Prenatal Genetic Testing for Beckwith‐Wiedemann Syndrome: Considerations, Challenges and Observations (A Real‐World Study)
Melissa Connolly, Louise McClelland, Pierpaola Tannorella, Tanja Richter, Ester Mainini, Andreas Dufke, Annette Lischka, Matthias Begemann, Katja Eggermann, Thomas Eggermann, Silvia RussoABSTRACT
Objective
Prenatal genetic testing for imprinting disorders is rarely requested with the exception of Beckwith‐Wiedemann syndrome (BWS) which is associated with specific ultrasound findings (e.g., placental mesenchymal dysplasia, omphalocele). However, genetic testing for BWS is challenging as aberrant DNA methylation has to be addressed which often occur as mosaicism. As a growing number of requests for prenatal BWS testing is observed, data from genetic prenatal BWS testing was compiled to delineate its suitability as well as limitations.
Method
Three European laboratories compiled the experiences from 646 prenatal samples. The samples were analysed by methylation‐specific assays targeting the imprinting centres in 11p15.5, in a sub‐cohort CDKN1C was sequenced.
Results
The overall detection rate for BWS specific molecular disturbances was 9.75%, and the spectrum of alterations reflected that from postnatal BWS cohorts.
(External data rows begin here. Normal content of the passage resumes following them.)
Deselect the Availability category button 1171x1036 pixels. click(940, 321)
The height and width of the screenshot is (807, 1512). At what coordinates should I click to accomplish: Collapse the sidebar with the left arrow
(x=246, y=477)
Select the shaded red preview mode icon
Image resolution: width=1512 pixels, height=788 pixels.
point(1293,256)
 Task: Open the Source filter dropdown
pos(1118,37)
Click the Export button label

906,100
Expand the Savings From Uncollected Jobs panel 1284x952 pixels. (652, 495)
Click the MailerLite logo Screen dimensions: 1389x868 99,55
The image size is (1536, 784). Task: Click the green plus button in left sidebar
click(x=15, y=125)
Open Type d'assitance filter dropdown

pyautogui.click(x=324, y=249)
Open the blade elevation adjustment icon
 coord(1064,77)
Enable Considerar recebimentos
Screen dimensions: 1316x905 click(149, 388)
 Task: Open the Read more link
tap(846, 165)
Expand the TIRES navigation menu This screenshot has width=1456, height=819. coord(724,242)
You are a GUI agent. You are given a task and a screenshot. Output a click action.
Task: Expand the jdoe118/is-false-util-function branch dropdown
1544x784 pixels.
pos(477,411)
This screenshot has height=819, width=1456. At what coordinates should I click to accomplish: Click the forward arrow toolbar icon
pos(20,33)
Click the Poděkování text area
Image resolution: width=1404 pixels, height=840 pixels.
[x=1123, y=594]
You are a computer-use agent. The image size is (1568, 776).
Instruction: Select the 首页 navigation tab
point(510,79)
The rate of failing samples was in total 4.3%, nearly all failures were observed in native samples.
Conclusion
Prenatal testing for BWS should be considered in pregnancies with ultrasound findings or family history suggestive for BWS. In the majority of tests, evaluable results can be achieved, though mosaicism can never be excluded and therefore false‐negative results are possible.